New Topographics Revived – No UK Show

In 1975, I was one of many youngish photographers to be excited and to an extent influenced by the work shown in an exhibition at George Eastman House curated by William Jenkins called “New Topographics: Photographs of a Man-Altered Landscape.” Not that I went to Rochester, but I read the reports in the US magazines, looked at books and catalogues, and at pictures which did come over to exhibitions here, and even went and did a workshop with one of the photographers included, Lewis Balz. (The full listing of those included: Robert Adams, Lewis Baltz, Bernd and Hilla Becher, Joe Deal, Frank Gohlke, Nicholas Nixon, John Schott, Stephen Shore, and Henry Wessel Jr.)

I think you can see a certain influence in some of the work I’ve done since then, particularly on the urban landscape, a genre central to the show.  Without it I don’t think I would have set up the Urban Landscape web site, or produced many of the images on it – such as this of the DLR at Blackwall:

Blackwall © 1984 Peter Marshall
DLR Blackwall, 1994, Peter Marshall

The NPR article on the show, with a slide show of a dozen images that is worth viewing at full screen – for once you really do get larger images, not just fuzzier ones, is surely quite wrong to state that the paradigm shift this show produced “was imperceptible at the time.”  To photographers such as myself it was as imperceptible as a thunderbolt.

The reason for the feature is that a new version of this show, new version of this seminal exhibition, organized by  George Eastman House with the Center for Creative Photography at the University of Arizona opens at GEH on Saturday, June 13 and runs until Sunday, September 27, 2009. As well as 100 works from the 1975 show, it also has “some 30 prints and books by other relevant artists to provide additional historical and contemporary context.”

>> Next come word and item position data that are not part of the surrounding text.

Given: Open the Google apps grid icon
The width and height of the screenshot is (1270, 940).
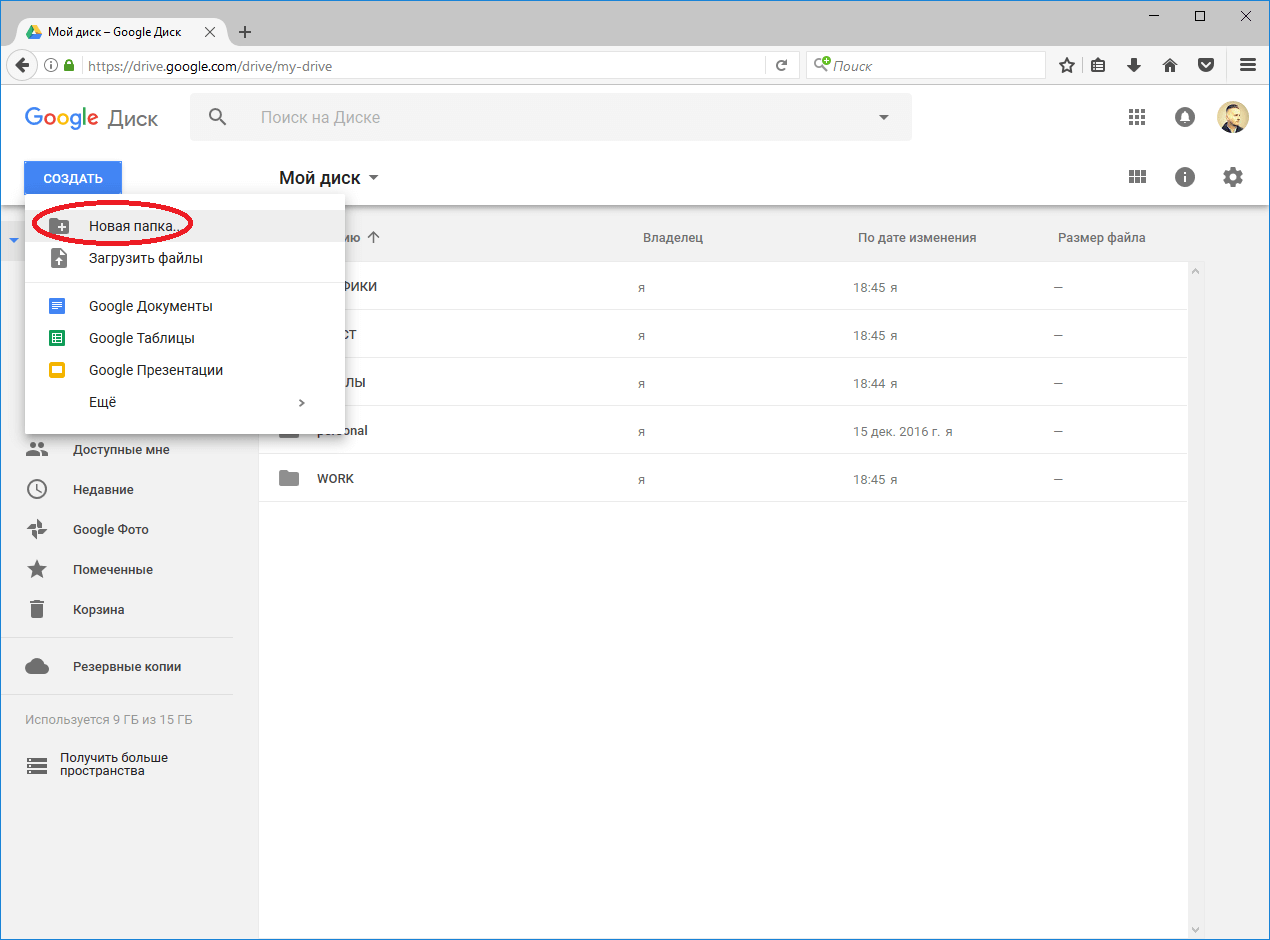Looking at the screenshot, I should [x=1136, y=117].
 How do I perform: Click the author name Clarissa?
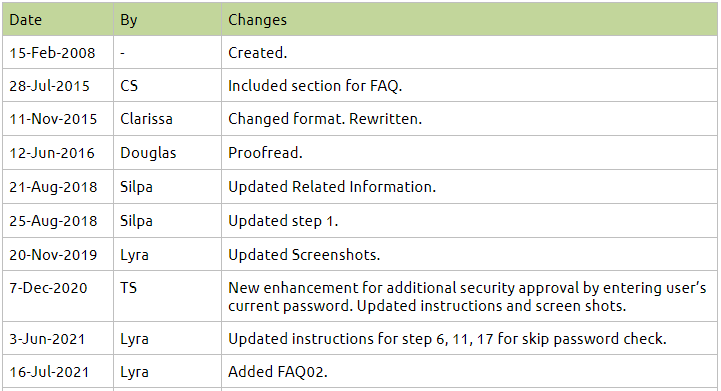(x=146, y=119)

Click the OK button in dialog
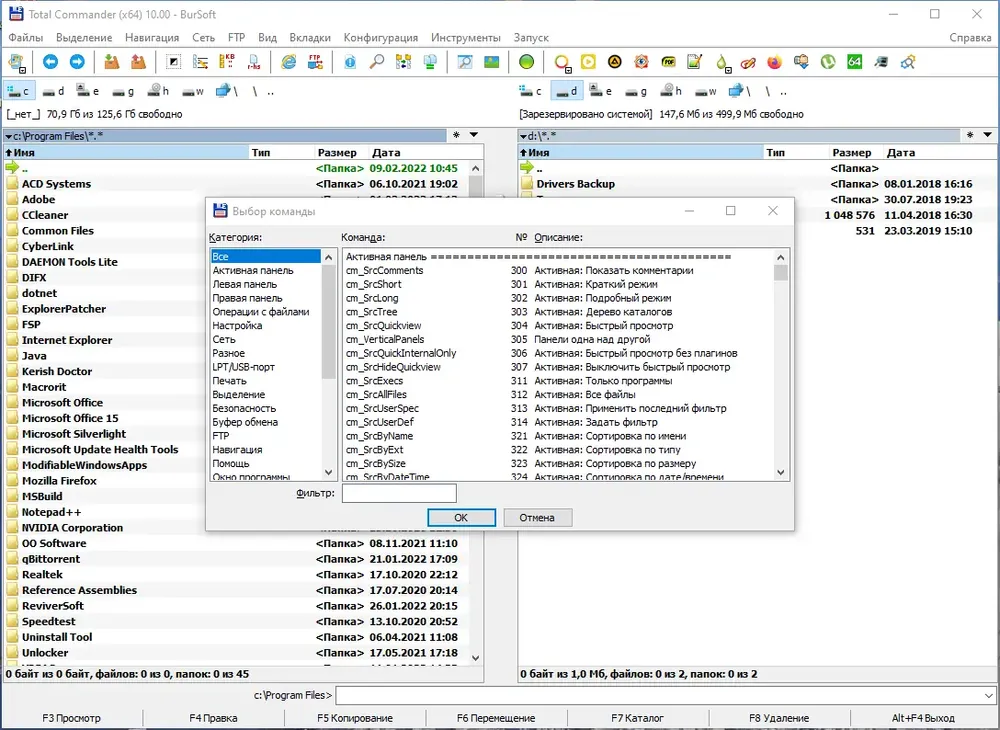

After Rochester the show will travel to eight international venues.

  • Los Angeles County Museum of Art (Oct. 25, 2009–Jan. 3, 2010);
  • Center for Creative Photography (Feb. 19–May 16, 2010);
  • San Francisco Museum of Modern Art (July 17–Oct. 3, 2010);
  • Landesgalerie Linz, Austria (Nov. 10, 2010–Jan. 9, 2011),
  • Photographische Sammlung Stiftung Kultur, Cologne (Jan. 27–April 3, 2011);
  • Jeu de Paume, Paris (April 11–June 12, 2011);
  • Nederlands Fotomuseum Rotterdam, the Netherlands (July 2–Sept. 11, 2011);
  • Bilbao Fine Arts Museum, Bilbao (November 2011–January 2012).

Like me you may well be devastated but hardly surprised that no venue in the UK is on this list. After all it is a major photography show, so you can’t expect the Photographers’ Gallery or the Hayward or the Barbican to take much interest.

4 Responses to “New Topographics Revived – No UK Show”

  1. ChrisL says:

    Or Bradford :-(

  2. I think Paris is easier for me to get to than Bradford, but yes!

  3. Roy says:

    Unbelievable! – no UK showing for a this ‘redux’ of a show that undoubtedly influenced a significant number of photographers over here – myself included.

    I first came across the work of the original contributors through the pages of Creative Camera; the idea that you could use photography in the ways they did changed my outlook on the medium forever.

    Having made one hectic day trip to Paris this year I’m glad that I’ve got a two year gap before the next one though…

  4. I had a very nice week in Paris last November and saw around 40 shows as well as Paris Photo – so that was pretty hectic. Such a different atmosphere photographically.